Kommen wir erstens zu den Gesetzesgrundlagen: Viele Zuständigkeiten in der Verkehrspolitik liegen beim Bund, sei es die Straßenverkehrsordnung, das Personenbeförderungsgesetz oder das Gemeindeverkehrsfinanzierungsgesetz. Dennoch haben wir in Berlin in den letzten fünf Jahren unseren Handlungsspielraum genutzt. Wir haben das deutschlandweit erste Mobilitätsgesetz verabschiedet
und klare Priorität auf den ÖPNV gelegt. Dank der SPDFraktion sprechen wir nicht nur über ein Radgesetz, sondern beschäftigen uns in diesem Gesetz mit allen Mobilitätsformen.

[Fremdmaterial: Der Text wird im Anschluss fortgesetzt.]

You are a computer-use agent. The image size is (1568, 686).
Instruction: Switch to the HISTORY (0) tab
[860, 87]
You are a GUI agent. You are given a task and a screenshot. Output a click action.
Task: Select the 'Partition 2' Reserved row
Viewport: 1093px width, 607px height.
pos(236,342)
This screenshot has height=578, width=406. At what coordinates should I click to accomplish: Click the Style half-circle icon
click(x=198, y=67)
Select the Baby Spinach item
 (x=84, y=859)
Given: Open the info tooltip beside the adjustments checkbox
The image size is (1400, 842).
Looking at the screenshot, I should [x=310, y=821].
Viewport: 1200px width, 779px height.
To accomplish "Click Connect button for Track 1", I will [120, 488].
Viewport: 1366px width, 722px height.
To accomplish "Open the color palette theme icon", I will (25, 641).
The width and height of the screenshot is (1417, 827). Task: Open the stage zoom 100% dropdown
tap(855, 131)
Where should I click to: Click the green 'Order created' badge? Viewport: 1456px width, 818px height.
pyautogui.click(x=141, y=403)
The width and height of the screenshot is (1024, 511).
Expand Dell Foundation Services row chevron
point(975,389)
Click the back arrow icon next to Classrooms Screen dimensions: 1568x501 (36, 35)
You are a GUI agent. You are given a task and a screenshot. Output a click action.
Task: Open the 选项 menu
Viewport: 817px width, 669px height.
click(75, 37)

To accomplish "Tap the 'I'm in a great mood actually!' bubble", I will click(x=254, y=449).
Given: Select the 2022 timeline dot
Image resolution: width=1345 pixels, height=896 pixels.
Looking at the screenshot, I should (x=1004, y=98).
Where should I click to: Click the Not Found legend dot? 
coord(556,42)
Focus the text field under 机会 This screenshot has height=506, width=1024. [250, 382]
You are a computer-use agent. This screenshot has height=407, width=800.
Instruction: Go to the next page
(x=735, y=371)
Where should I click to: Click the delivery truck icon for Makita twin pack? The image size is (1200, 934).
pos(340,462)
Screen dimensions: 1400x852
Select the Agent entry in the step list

Wir haben den Schutz der schwächsten Verkehrsteilnehmenden in Gesetzesform gegossen und im Februar den Fußverkehrsteil – sogar mit den Stimmen der Opposition – verabschiedet, und wir haben im letzten Wirtschaftsausschuss den Teil zum Wirtschaftsverkehr verabschiedet. Wenn wir nunmehr noch die Forderung nach einer City-Maut ausräumen können, dann werden wir auch den letzten Teil des Mobilitätsgesetzes zur neuen Mobilität in dieser Legislaturperiode verabschieden.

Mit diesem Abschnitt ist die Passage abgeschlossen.